Je m’intéresse de plus en plus à l’aspect écologique de tout ce que je consomme, et ce, je l’avoue, surtout depuis que j’ai des enfants. J’ai d’abord voulu limiter la quantité de produits chimiques que j’utilisais pour mes filles, puis j’ai poussé la réflexion plus loin : pourquoi ne prendrais-je pas davantage soin de mon corps à moi aussi? 

Voici donc mon top 5 de la maman écolo en devenir :

1. La coupe menstruelle 
​J’utilise depuis près de dix ans la Diva Cup, et j’avoue humblement que, dans ce cas-là, c’est de la pure magie. Je ne vois que des avantages : c’est économique, rapide, pratique... On peut la garder jusqu’à douze heures (selon notre flux menstruel), après quoi il suffit de la vider dans les toilettes, de la nettoyer avec un savon doux et de l’insérer à nouveau. Certaines mettent un peu de temps à apprivoiser la chose, mais une fois qu’on a la twist pour l’installer, c’est un jeu d’enfant!

2. Les couches lavables
Je suis totalement vendue aux couches lavables.
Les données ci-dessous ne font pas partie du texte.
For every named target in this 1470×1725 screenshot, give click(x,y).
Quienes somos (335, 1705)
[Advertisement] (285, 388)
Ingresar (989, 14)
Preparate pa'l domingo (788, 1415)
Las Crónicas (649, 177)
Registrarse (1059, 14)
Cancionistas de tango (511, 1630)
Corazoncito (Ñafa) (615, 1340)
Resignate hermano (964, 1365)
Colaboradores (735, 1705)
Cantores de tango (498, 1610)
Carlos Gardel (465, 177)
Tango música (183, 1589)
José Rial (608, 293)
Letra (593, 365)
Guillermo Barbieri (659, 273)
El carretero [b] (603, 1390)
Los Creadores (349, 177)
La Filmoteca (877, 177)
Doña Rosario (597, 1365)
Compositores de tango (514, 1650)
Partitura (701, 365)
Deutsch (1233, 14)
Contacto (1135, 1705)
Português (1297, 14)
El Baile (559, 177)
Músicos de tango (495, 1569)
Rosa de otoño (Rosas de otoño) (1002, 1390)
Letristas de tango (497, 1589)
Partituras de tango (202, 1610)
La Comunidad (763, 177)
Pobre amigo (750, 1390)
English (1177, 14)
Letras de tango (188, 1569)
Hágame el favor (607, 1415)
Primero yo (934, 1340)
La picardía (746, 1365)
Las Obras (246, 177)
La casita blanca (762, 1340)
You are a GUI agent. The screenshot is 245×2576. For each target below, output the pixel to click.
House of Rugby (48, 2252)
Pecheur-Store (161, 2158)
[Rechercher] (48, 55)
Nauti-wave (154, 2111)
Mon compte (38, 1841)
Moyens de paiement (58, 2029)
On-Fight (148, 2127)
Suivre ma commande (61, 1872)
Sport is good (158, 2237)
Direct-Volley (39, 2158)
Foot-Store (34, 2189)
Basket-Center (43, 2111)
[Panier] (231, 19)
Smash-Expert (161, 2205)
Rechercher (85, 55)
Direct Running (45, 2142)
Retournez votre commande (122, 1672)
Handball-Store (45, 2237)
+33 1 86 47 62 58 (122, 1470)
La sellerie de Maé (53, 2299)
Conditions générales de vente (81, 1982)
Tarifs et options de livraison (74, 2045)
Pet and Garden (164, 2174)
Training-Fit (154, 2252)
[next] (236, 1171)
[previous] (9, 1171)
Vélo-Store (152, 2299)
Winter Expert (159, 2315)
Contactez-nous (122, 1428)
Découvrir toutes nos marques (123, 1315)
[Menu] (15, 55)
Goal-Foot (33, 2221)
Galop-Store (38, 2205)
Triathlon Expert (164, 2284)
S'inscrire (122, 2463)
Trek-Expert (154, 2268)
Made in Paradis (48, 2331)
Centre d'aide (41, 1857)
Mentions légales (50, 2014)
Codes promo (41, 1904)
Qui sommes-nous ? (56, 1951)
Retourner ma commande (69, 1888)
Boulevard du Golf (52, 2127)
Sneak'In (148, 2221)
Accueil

Je les réutilise maintenant pour mon deuxième bébé, il y a donc longtemps que j’ai rentabilisé mon investissement. Sur le plan environnemental, même si l’on calcule le détergent, l’eau et l’énergie nécessaires au lavage, il n’y a pas de commune mesure avec les jetables. De plus, ça me rassure de savoir les petites fesses de mes bébés dans un tissu tout doux et exempt de produits chimiques. Et il faut se le dire, c’est trop cute des foufounes de bébés en couche lavable! Comme pour n’importe quoi, il vaut mieux s’informer un minimum avant de se lancer (ma collègue en parle d’ailleurs dans cet excellent billet).

 Crédit : Marie St-Laurent
Bon, il y a quand même moyen d’exagérer un peu aussi, même quand on est aux couches lavables!

3. La cuisine maison
Je cuisine tout, tout, tout, même mon pain. C’est un peu extrême, surtout avec deux enfants, mais je suis actuellement un régime d’éviction à cause des intolérances de ma fille allaitée, et c’est la seule solution que j’ai trouvée (je dois notamment éliminer le gluten, le soya, les produits laitiers, les œufs, le maïs…). Je cuisine donc moi-même toutes les collations, les muffins, les sauces, les confitures, etc. Au final, ça prend du temps, mais ça demeure la meilleure façon d’éliminer les aliments transformé et de contrôler réellement ce qu’on mange et de consommer localement. C’est aussi plus économique et franchement plus savoureux.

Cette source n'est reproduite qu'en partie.